= Exercise =
Please turn the lines from the one containing "Given: Switch to the Statistics tab" through the end of the records into a JSON list of strings, one string per line, leaving out blank lines.

··· Records for this exercise

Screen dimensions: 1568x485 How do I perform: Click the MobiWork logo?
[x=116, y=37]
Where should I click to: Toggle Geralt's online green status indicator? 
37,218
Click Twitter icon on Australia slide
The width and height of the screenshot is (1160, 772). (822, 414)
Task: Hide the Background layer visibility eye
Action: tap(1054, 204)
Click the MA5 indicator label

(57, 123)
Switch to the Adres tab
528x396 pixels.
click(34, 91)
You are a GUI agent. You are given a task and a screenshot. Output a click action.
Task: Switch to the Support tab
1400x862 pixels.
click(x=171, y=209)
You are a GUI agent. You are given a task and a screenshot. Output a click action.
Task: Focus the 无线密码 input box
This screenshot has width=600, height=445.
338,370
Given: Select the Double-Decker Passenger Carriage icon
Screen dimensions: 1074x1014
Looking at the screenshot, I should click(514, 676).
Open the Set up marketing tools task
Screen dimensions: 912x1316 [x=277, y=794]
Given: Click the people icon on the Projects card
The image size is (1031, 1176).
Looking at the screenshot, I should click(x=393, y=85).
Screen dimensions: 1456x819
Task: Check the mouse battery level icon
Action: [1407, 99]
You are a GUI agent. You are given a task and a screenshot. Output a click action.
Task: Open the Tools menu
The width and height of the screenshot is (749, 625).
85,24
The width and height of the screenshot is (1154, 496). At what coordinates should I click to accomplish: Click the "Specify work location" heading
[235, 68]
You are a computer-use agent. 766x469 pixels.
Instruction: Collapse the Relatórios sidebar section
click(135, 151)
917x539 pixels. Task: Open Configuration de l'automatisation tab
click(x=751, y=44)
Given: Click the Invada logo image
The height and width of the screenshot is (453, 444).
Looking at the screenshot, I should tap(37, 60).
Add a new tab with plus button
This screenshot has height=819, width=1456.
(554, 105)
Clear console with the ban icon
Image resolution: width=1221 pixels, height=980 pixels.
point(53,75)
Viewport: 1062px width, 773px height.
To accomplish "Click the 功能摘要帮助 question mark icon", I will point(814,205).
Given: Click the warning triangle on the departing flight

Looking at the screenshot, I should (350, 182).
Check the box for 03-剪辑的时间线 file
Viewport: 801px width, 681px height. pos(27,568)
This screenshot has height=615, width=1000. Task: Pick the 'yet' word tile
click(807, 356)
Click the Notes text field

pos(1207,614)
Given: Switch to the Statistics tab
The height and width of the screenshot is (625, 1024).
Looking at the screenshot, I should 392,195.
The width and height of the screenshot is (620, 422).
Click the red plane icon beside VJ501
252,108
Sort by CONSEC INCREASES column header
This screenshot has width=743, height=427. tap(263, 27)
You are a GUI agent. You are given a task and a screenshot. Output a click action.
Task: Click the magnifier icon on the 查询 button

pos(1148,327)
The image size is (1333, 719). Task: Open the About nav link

······

= Full response =
[
  "Given: Switch to the Statistics tab",
  "The height and width of the screenshot is (625, 1024).",
  "Looking at the screenshot, I should 392,195.",
  "The width and height of the screenshot is (620, 422).",
  "Click the red plane icon beside VJ501",
  "252,108",
  "Sort by CONSEC INCREASES column header",
  "This screenshot has width=743, height=427. tap(263, 27)",
  "You are a GUI agent. You are given a task and a screenshot. Output a click action.",
  "Task: Click the magnifier icon on the 查询 button",
  "pos(1148,327)",
  "The image size is (1333, 719). Task: Open the About nav link"
]